Lifeprof: our bespoke solution for reviewing your PHP app’s performance over time

Timur Shagiakhmetov
Apr 9, 2019 · 9 min read

App performance is one of the key criteria for evaluating developers’ work. Profiler is a tool used for optimising the performance of PHP apps in particular.

If you’re seeing an increased response time but you’re not sure which parts of the code are causing it, you can use XHProf to analyse the app’s performance. It’s a PHP extension that allows you to profile your code on a prod server, and keep improving it afterwards.

But wouldn’t it be good to have the performance history, so that you could detect what exactly caused the drop, and when?

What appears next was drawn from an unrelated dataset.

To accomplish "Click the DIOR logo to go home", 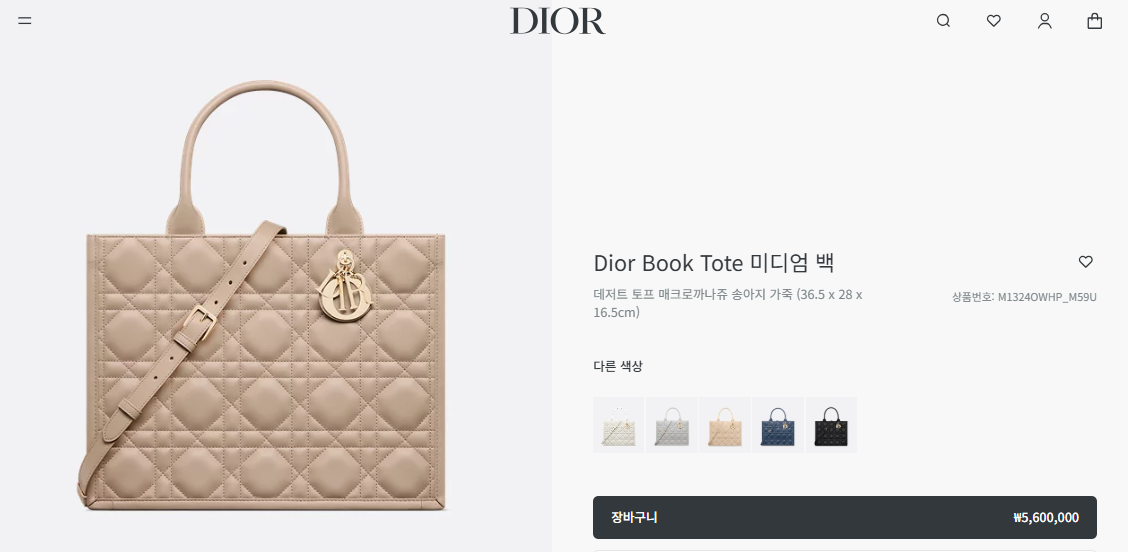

For that purpose, we developed Liveprof about a year ago: a tool that automatically profiles all queries and analyses any changes in an app’s performance, finding the parts with the biggest drops. You don’t even have to launch it and wait for the statistics to accumulate — it’s always active, and it collects data for all types of queries.

In this article, I’m going to discuss the development details and particular characteristics of this tool.

A few words about XHProf

First of all, I would like to touch on the capabilities of the tool itself. It is a PHP profiler written in C as an extension. It was developed at Facebook and open-sourced afterwards, and it has several forks (uprofiler, Tideways) that are fully compatible at the data output level.

XHProf places timers around all function/method calls. Using it causes some additional minor charges, but on the plus side, you can use it on production.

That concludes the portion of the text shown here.